L'articulation avec l'extérieur d’un projet littoral : signifie une mise en avant de la territorialité de l'identité, pour indiquer que le territoire de l'identité est un espace ouvert, un pont pour pratiquer l’inter culturalité, et qu'il peut être conçu même comme virtuel. Deux expressions "externes" de cette territorialité souple et de cette conception “pragmatique” du patrimoine, peuvent être ce que j’appelle l'installation d'antennes ethniques : à Osorno, un Complexe Culturel Huilliche, et à Monte Verde (27 km. de Puerto Montt) le Musée Précolombien, témoignant du site le plus ancien du continent.
Conclusion
Le cas commenté est une illustration de l’importance de la tâche que les chercheurs doivent assumer, et du coté des indigènes des limites de la reconnaissance des droits. On nous dit qu’on est entré concernant, les populations autochtones dans une nouvelle période: plus ou moins partout la reconnaissance légale ou constitutionnelle de la différence tends à s’imposer. Cette évolution a été le fait de l’action éclairée de certains leaders indigènes qui ont pu compter sur le soutien théorique et pratique d’anthropologues et d’autres spécialistes des sciences sociales, ainsi que de missionnaires religieux.
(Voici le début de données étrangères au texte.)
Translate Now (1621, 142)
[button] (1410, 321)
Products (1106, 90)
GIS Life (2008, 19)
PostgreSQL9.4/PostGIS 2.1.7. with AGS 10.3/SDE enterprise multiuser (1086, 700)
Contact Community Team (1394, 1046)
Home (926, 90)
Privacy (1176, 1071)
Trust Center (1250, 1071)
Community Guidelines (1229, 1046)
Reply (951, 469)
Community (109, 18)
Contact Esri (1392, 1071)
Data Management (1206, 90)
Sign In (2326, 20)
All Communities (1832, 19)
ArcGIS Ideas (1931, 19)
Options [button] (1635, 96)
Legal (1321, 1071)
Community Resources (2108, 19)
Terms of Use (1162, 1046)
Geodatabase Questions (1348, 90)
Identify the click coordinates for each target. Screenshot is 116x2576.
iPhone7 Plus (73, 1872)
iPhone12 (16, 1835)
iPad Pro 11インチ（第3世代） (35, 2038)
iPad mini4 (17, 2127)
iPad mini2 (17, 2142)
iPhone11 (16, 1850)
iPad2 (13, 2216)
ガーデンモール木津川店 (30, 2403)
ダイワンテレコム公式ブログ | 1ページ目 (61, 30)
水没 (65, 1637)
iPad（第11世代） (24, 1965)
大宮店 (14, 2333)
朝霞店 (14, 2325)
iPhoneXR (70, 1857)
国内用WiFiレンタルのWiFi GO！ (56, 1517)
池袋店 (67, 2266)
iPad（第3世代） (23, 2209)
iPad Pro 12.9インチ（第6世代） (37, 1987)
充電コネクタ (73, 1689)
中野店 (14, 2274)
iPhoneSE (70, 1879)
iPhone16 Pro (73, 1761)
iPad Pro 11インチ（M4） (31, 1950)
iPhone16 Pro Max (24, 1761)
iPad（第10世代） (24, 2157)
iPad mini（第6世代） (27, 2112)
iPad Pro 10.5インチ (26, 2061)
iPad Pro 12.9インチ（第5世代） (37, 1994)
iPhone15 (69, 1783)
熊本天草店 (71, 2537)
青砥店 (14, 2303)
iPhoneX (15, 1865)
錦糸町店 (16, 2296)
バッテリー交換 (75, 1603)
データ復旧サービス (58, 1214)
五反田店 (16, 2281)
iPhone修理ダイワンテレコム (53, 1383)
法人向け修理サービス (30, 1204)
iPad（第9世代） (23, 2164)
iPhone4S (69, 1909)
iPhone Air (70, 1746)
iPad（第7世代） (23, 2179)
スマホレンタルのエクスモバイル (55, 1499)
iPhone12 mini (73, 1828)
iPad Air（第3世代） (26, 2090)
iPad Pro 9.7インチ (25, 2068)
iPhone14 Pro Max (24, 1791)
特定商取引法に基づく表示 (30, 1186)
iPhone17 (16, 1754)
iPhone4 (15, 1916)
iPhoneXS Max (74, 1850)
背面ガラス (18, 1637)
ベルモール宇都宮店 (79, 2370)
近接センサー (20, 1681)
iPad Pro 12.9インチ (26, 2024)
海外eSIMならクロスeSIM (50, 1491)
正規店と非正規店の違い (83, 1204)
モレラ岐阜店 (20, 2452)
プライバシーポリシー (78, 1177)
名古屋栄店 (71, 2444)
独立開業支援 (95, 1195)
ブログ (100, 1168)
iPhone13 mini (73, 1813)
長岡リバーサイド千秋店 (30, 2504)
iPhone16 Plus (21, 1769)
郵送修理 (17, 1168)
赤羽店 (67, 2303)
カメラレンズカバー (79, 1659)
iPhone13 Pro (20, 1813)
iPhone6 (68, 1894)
Mais la reconnaissance légale des droits politiques et culturels ne suffit pas pour assurer le réconfort de l’identité. Une aide aussi théorique que pratique de la part des intervenantes extérieures destiné à aider les communautés à s'approprier elles mêmes d'une capacité stratégique visant une modernisation de leurs territoires et avec cela une revalorisation effective et permanente de leur identité collective est indispensable.